Given problem — Please format every line of the records below as a JSON list of strings, one string per line, with blank lines left out.
[Begin]
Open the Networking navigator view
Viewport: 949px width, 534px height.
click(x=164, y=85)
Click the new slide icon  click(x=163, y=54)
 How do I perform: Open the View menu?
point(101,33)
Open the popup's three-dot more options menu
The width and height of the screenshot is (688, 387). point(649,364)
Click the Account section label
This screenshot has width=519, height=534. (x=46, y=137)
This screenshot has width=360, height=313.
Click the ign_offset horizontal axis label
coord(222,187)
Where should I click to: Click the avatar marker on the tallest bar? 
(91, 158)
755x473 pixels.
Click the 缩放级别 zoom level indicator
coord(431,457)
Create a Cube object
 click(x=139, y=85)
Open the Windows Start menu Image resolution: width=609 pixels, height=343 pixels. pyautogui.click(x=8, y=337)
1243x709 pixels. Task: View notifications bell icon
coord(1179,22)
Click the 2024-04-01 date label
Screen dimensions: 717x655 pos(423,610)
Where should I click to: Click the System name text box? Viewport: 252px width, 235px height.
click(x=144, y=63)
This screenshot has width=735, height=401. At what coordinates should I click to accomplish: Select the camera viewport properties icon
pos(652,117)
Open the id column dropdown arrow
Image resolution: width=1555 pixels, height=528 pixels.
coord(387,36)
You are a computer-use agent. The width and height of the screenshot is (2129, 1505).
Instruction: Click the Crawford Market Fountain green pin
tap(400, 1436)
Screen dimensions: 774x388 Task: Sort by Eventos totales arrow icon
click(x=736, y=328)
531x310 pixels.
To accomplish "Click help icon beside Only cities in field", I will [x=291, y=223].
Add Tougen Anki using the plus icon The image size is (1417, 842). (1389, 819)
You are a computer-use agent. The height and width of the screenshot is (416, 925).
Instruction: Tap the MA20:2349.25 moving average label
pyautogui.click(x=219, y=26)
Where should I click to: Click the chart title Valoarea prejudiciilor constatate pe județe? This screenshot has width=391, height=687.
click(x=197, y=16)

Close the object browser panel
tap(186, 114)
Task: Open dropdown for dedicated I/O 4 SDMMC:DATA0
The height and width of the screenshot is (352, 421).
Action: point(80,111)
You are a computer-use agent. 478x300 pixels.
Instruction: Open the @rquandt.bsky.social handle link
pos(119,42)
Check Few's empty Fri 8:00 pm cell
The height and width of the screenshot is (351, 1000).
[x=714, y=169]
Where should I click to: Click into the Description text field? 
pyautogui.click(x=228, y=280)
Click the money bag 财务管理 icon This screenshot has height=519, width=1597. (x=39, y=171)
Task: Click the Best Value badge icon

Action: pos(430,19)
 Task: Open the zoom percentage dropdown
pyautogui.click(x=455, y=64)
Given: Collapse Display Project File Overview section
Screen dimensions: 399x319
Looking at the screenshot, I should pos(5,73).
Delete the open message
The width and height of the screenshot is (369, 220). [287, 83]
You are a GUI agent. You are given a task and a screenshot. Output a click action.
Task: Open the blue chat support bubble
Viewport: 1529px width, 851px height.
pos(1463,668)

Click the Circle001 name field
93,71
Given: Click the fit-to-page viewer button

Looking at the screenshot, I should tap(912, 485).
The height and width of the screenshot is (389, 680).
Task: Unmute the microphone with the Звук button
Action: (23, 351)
[End]
Worked solution —
[
  "Open the Networking navigator view",
  "Viewport: 949px width, 534px height.",
  "click(x=164, y=85)",
  "Click the new slide icon  click(x=163, y=54)",
  " How do I perform: Open the View menu?",
  "point(101,33)",
  "Open the popup's three-dot more options menu",
  "The width and height of the screenshot is (688, 387). point(649,364)",
  "Click the Account section label",
  "This screenshot has width=519, height=534. (x=46, y=137)",
  "This screenshot has width=360, height=313.",
  "Click the ign_offset horizontal axis label",
  "coord(222,187)",
  "Where should I click to: Click the avatar marker on the tallest bar? ",
  "(91, 158)",
  "755x473 pixels.",
  "Click the 缩放级别 zoom level indicator",
  "coord(431,457)",
  "Create a Cube object",
  " click(x=139, y=85)",
  "Open the Windows Start menu Image resolution: width=609 pixels, height=343 pixels. pyautogui.click(x=8, y=337)",
  "1243x709 pixels. Task: View notifications bell icon",
  "coord(1179,22)",
  "Click the 2024-04-01 date label",
  "Screen dimensions: 717x655 pos(423,610)",
  "Where should I click to: Click the System name text box? Viewport: 252px width, 235px height.",
  "click(x=144, y=63)",
  "This screenshot has width=735, height=401. At what coordinates should I click to accomplish: Select the camera viewport properties icon",
  "pos(652,117)",
  "Open the id column dropdown arrow",
  "Image resolution: width=1555 pixels, height=528 pixels.",
  "coord(387,36)",
  "You are a computer-use agent. The width and height of the screenshot is (2129, 1505).",
  "Instruction: Click the Crawford Market Fountain green pin",
  "tap(400, 1436)",
  "Screen dimensions: 774x388 Task: Sort by Eventos totales arrow icon",
  "click(x=736, y=328)",
  "531x310 pixels.",
  "To accomplish \"Click help icon beside Only cities in field\", I will [x=291, y=223].",
  "Add Tougen Anki using the plus icon The image size is (1417, 842). (1389, 819)",
  "You are a computer-use agent. The height and width of the screenshot is (416, 925).",
  "Instruction: Tap the MA20:2349.25 moving average label",
  "pyautogui.click(x=219, y=26)",
  "Where should I click to: Click the chart title Valoarea prejudiciilor constatate pe județe? This screenshot has width=391, height=687.",
  "click(x=197, y=16)",
  "Close the object browser panel",
  "tap(186, 114)",
  "Task: Open dropdown for dedicated I/O 4 SDMMC:DATA0",
  "The height and width of the screenshot is (352, 421).",
  "Action: point(80,111)",
  "You are a computer-use agent. 478x300 pixels.",
  "Instruction: Open the @rquandt.bsky.social handle link",
  "pos(119,42)",
  "Check Few's empty Fri 8:00 pm cell",
  "The height and width of the screenshot is (351, 1000).",
  "[x=714, y=169]",
  "Where should I click to: Click into the Description text field? ",
  "pyautogui.click(x=228, y=280)",
  "Click the money bag 财务管理 icon This screenshot has height=519, width=1597. (x=39, y=171)",
  "Task: Click the Best Value badge icon",
  "Action: pos(430,19)",
  " Task: Open the zoom percentage dropdown",
  "pyautogui.click(x=455, y=64)",
  "Given: Collapse Display Project File Overview section",
  "Screen dimensions: 399x319",
  "Looking at the screenshot, I should pos(5,73).",
  "Delete the open message",
  "The width and height of the screenshot is (369, 220). [287, 83]",
  "You are a GUI agent. You are given a task and a screenshot. Output a click action.",
  "Task: Open the blue chat support bubble",
  "Viewport: 1529px width, 851px height.",
  "pos(1463,668)",
  "Click the Circle001 name field",
  "93,71",
  "Given: Click the fit-to-page viewer button",
  "Looking at the screenshot, I should tap(912, 485).",
  "The height and width of the screenshot is (389, 680).",
  "Task: Unmute the microphone with the Звук button",
  "Action: (23, 351)"
]